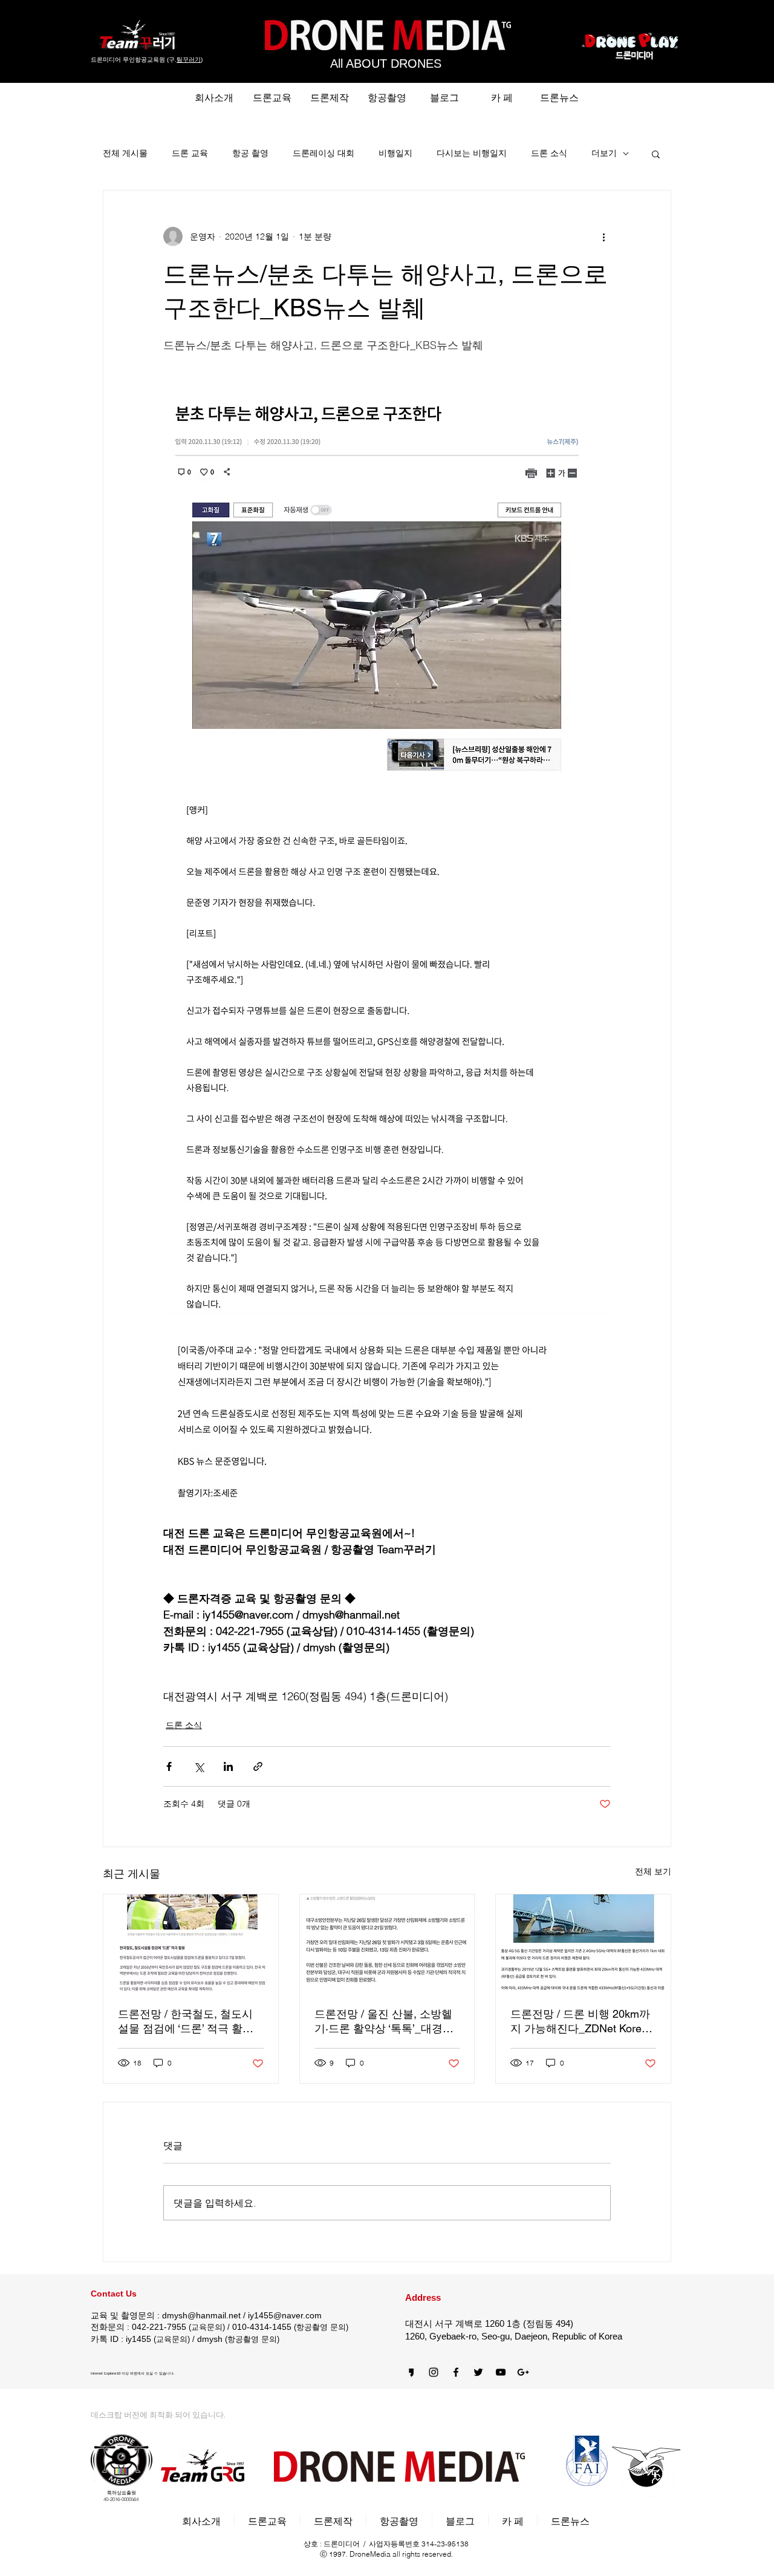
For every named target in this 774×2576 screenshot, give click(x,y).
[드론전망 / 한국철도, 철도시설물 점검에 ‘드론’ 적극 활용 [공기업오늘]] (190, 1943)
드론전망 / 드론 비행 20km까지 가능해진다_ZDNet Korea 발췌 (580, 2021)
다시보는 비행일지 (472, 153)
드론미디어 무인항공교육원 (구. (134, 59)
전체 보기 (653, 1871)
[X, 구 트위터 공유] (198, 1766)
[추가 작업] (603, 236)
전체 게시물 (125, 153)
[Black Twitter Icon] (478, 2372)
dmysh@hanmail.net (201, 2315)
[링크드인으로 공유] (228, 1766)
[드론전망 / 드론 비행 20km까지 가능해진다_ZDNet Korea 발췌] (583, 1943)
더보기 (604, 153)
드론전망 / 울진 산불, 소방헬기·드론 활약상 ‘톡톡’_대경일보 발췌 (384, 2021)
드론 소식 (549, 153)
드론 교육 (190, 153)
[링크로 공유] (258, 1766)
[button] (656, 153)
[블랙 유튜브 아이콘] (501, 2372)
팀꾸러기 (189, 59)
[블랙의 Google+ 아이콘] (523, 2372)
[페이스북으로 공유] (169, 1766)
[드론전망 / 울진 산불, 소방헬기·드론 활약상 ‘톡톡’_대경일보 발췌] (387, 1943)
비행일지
┄┄┄┄┄┄┄┄┄┄┄┄┄┄┄┄┄┄┄┄
#### [Your instructions]
Copy the full listing above exactly, apart from the pictures.

#### [Answer to this exercise]
For every named target in this 774×2576 screenshot, give click(x,y).
[드론전망 / 한국철도, 철도시설물 점검에 ‘드론’ 적극 활용 [공기업오늘]] (190, 1943)
드론전망 / 드론 비행 20km까지 가능해진다_ZDNet Korea 발췌 (580, 2021)
다시보는 비행일지 (472, 153)
드론미디어 무인항공교육원 (구. (134, 59)
전체 보기 (653, 1871)
[X, 구 트위터 공유] (198, 1766)
[추가 작업] (603, 236)
전체 게시물 (125, 153)
[Black Twitter Icon] (478, 2372)
dmysh@hanmail.net (201, 2315)
[링크드인으로 공유] (228, 1766)
[드론전망 / 드론 비행 20km까지 가능해진다_ZDNet Korea 발췌] (583, 1943)
더보기 (604, 153)
드론전망 / 울진 산불, 소방헬기·드론 활약상 ‘톡톡’_대경일보 발췌 (384, 2021)
드론 소식 (549, 153)
드론 교육 (190, 153)
[링크로 공유] (258, 1766)
[button] (656, 153)
[블랙 유튜브 아이콘] (501, 2372)
팀꾸러기 (189, 59)
[블랙의 Google+ 아이콘] (523, 2372)
[페이스북으로 공유] (169, 1766)
[드론전망 / 울진 산불, 소방헬기·드론 활약상 ‘톡톡’_대경일보 발췌] (387, 1943)
비행일지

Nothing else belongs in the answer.